■ **Problem requirements**:
Report each line of the records below that holds the word "panel".

■ **Material for this exercise**:
'''

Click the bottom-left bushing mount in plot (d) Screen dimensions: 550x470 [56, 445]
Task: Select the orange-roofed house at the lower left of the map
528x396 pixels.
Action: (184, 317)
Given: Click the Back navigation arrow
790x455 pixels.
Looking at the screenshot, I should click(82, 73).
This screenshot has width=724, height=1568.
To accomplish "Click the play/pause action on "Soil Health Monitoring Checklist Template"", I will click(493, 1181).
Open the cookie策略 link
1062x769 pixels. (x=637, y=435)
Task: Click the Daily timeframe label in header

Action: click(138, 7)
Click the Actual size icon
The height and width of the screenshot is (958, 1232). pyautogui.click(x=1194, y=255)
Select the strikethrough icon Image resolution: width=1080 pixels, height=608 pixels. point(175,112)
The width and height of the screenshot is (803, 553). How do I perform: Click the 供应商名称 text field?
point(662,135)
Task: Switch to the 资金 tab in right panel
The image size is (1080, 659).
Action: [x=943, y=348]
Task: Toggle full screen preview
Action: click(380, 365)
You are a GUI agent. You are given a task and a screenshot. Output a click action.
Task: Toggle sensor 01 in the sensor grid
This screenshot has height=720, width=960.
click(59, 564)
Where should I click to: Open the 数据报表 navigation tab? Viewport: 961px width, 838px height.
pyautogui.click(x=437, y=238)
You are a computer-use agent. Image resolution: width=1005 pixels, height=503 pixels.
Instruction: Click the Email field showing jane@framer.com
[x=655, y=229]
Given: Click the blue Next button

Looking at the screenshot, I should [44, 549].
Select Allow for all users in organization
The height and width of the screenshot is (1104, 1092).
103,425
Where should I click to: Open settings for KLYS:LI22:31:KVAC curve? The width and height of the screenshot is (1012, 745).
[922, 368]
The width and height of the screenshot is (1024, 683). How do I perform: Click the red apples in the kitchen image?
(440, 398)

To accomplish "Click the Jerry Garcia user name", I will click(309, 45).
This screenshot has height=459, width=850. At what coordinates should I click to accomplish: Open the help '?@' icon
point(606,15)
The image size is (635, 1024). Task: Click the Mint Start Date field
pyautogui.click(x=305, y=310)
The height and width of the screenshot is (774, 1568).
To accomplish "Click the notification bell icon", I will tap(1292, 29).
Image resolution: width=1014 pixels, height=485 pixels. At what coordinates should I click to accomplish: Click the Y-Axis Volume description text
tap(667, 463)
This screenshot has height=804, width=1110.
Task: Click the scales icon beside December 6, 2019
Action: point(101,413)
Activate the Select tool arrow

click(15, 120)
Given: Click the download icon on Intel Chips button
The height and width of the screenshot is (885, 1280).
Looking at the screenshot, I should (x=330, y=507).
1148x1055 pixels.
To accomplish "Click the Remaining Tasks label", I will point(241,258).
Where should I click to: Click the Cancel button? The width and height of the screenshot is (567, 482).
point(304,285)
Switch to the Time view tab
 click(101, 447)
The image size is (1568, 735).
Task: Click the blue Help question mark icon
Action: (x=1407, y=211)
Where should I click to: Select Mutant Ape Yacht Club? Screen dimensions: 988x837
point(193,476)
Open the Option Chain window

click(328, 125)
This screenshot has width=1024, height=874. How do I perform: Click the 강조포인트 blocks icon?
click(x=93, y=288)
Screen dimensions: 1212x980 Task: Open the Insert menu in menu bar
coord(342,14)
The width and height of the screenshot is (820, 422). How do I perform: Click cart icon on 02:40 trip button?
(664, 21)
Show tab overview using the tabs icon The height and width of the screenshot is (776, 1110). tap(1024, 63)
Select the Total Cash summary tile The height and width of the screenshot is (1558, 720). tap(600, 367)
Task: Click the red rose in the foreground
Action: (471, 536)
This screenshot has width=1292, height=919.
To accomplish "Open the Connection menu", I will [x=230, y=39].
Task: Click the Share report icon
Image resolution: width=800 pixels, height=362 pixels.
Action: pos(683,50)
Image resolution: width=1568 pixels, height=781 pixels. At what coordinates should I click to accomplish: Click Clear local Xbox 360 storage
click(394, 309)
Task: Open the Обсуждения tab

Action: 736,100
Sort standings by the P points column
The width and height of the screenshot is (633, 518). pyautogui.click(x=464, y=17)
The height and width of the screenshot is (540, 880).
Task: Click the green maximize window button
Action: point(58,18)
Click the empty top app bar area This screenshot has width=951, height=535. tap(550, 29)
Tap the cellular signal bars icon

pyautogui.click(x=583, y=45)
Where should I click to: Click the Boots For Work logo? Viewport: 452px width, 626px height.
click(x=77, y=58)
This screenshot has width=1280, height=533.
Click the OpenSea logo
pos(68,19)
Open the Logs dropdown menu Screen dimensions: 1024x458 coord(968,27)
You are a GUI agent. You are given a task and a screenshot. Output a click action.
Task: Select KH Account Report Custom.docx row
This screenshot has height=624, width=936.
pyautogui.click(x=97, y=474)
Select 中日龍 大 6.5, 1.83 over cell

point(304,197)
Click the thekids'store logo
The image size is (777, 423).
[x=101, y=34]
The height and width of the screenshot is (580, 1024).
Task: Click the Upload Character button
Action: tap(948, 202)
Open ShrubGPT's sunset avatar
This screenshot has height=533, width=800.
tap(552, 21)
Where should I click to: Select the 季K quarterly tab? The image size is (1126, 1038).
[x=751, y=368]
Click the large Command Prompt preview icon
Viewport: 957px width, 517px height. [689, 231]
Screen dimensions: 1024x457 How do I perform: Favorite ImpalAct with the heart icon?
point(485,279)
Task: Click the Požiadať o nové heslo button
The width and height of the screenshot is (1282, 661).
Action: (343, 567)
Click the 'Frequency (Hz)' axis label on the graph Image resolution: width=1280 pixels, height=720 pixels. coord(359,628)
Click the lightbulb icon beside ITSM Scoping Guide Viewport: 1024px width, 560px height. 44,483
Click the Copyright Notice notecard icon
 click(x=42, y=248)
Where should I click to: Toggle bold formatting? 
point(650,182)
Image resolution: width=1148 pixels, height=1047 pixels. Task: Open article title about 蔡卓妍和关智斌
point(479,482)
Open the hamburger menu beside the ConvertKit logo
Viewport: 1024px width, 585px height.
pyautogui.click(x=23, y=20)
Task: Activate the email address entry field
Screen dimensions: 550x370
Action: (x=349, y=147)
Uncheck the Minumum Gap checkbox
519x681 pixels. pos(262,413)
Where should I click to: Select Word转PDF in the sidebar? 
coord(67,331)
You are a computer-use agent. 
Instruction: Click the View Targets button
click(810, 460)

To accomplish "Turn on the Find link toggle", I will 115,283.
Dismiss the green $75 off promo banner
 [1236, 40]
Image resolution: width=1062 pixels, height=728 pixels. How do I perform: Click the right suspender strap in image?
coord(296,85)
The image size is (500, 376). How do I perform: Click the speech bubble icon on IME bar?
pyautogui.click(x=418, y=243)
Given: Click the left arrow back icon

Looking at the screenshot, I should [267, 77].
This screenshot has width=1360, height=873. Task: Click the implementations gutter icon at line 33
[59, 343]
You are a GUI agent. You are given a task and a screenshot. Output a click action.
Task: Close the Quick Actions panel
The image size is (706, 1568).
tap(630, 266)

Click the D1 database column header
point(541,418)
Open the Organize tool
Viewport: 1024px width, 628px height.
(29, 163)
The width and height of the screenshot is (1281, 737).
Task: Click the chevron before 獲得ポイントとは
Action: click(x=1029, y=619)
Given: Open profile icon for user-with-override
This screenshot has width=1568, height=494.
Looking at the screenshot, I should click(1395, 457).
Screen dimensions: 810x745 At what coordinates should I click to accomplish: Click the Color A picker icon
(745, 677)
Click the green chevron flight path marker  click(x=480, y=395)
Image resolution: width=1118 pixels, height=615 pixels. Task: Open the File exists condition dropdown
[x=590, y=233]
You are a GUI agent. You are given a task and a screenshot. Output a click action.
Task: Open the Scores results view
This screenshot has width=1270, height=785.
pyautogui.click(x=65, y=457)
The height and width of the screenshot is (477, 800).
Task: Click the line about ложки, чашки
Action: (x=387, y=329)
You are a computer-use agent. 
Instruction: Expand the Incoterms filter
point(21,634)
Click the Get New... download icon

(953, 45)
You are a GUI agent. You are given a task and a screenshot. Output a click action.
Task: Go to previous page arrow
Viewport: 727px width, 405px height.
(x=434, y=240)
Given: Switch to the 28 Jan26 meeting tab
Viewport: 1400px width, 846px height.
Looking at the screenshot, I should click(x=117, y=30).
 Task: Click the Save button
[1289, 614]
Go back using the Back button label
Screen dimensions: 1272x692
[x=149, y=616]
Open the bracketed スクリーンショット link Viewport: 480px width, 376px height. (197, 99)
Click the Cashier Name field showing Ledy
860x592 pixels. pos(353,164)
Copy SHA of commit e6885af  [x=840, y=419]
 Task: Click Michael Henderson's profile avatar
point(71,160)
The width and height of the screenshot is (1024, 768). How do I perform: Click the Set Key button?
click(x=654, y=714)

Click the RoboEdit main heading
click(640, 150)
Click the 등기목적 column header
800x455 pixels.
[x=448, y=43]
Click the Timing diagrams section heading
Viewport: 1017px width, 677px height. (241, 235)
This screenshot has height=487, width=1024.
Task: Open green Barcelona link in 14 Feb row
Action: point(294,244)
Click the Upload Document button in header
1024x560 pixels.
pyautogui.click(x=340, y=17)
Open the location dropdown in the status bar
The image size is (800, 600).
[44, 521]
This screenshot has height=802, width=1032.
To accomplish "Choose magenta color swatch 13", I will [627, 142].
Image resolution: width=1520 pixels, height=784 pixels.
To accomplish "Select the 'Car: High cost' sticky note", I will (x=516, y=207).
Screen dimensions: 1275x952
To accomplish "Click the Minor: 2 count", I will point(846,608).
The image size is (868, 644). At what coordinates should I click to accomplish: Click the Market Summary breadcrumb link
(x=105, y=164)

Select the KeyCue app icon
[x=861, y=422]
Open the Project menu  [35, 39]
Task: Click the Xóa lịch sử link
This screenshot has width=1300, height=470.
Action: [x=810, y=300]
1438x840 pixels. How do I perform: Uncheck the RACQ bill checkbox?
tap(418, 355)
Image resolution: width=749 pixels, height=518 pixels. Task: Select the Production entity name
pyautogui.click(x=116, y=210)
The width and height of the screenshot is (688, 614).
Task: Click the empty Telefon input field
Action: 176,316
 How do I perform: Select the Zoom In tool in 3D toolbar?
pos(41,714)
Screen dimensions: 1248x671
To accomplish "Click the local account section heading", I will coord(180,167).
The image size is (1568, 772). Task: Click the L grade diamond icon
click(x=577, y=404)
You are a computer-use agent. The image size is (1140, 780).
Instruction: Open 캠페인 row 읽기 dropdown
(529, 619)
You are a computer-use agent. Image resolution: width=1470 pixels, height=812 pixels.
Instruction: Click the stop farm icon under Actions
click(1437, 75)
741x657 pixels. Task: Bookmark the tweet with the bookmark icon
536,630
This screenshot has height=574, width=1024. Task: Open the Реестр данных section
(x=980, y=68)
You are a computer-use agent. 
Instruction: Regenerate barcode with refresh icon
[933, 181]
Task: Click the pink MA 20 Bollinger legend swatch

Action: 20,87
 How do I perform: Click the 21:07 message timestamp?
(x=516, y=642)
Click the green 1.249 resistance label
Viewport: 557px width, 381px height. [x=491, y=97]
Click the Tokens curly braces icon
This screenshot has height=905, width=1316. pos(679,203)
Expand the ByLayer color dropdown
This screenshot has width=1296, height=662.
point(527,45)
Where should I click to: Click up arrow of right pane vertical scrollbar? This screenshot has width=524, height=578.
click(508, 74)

'''

■ **Result for this exercise**:
Task: Switch to the 资金 tab in right panel
Task: Close the Quick Actions panel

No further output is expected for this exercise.